Come stanno dunque le cose? Chi ha ragione?

In realtà il documento sinodale attesta un travaglio ecclesiale che inizia nel 1981, con il testo di Familiaris Consortio. Ed è significativo che la Relatio argomenti proprio ricominciando dall’inizio, ossia da FC.

In effetti, in FC viene superata l’idea – comune fino ad allora – che considerava i fedeli divorziati risposati come scomunicati, addirittura come “infames”. Nell’affermare la “non separatezza” dal Corpo di Cristo, FC apriva il travaglio ecclesiale di una contraddizione tra una comunione ecclesiale riconosciuta e una comunione sacramentale negata.
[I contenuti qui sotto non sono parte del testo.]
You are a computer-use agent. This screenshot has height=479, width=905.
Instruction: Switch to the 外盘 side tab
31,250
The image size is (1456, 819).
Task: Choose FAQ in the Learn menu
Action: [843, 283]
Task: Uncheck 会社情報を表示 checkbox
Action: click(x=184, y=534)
In altri termini, questa grande apertura dottrinale, che dobbiamo riconoscere e riferire proprio a FC, non ebbe come conseguenza un vero mutamento disciplinare. Affermò una nuova dottrina, ma lasciò sostanzialmente la vecchia disciplina. Coloro che venivano definiti come appartenenti alla comunione ecclesiale, non potevano accedere né alla penitenza né alla comunione, ma trovavano ostacoli a numerose altre “funzioni” o “identità ecclesiali”: queste resteranno implicite fino a quando l’elenco completo verrà presentato dal cardinale Joseph Ratzinger, in qualità di prefetto della Congregazione per la dottrina della fede, nella sua introduzione al volume Sulla pastorale dei divorziati risposati (1998): le responsabilità ecclesiali precluse ai divorziati risposati sono: incarico di padrino, lettore, ministro straordinario dell’eucaristia, insegnante di religione, catechista per la prima comunione e per la cresima, membro del consiglio pastorale diocesano e parrocchiale, testimone di nozze, che è sconsigliato, ma non impedito. Questo elenco, non è “atto magisteriale”, ma ragionamento teologico, autorevole ma discutibile.

Ora il testo della Relatio, al n.84 dice, invece:

 “occorre perciò discernere quali delle diverse forme di esclusione attualmente praticate in ambito liturgico, pastorale, educativo e istituzionale possano essere superate.

E’ evidente la differenza tra questo testo e quello di FC: mentre in quel testo alla affermazione della non scomunica seguiva la indicazione di una serie di “impossibilità”, formalmente definite, e riguardanti penitenza e comunione, che poi sono state ampliate, proprio a causa della nuova condizione di “comunione ecclesiale”, mentre ora si parla non solo di “non scomunica”, ma di effettiva “integrazione”. Ecco il testo che segue:

Essi non solo non devono sentirsi scomunicati, ma possono vivere e maturare come membra vive della Chiesa, sentendola come una madre che li accoglie sempre, si prende cura di loro con affetto e li incoraggia nel cammino della vita e del Vangelo”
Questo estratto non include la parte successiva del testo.